| HOW TO COMPLETE THIS TASK |
Omit all pictures and transcribe only the lines in the entries below that run from the line with "Task: Click the" through the line with "This screenshot has height=316, width=455.".

| INFORMATION SUPPLIED |
= Beginning of Section =

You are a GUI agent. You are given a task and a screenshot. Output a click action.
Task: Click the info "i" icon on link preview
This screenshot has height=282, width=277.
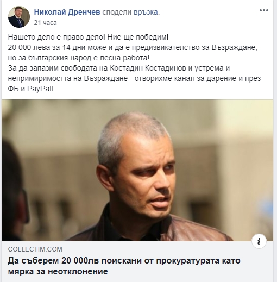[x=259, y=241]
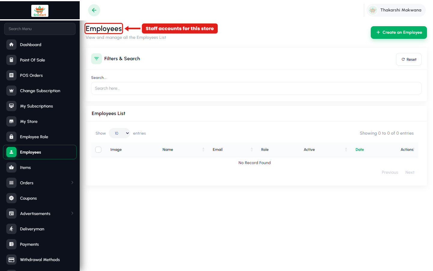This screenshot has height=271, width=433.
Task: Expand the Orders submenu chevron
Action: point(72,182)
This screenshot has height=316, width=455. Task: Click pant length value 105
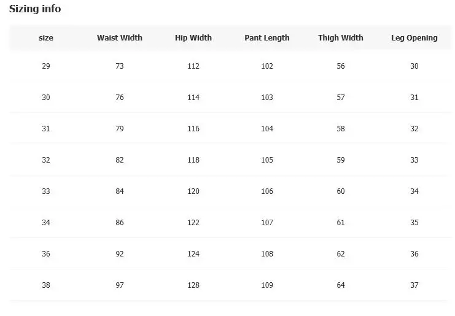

= End of Section =
= Beginning of Section =

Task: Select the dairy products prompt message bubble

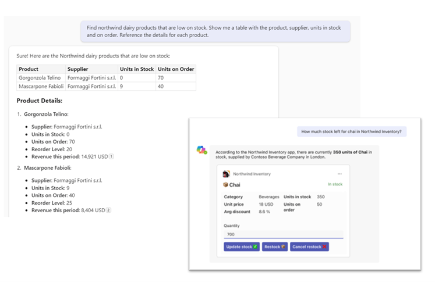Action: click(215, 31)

= End of Section =

| RESULT OF THIS TASK |
Task: Click the info "i" icon on link preview
This screenshot has height=282, width=277.
[x=259, y=241]
This screenshot has height=271, width=433.
Task: Expand the Orders submenu chevron
Action: point(72,182)
This screenshot has height=316, width=455. Task: Click pant length value 105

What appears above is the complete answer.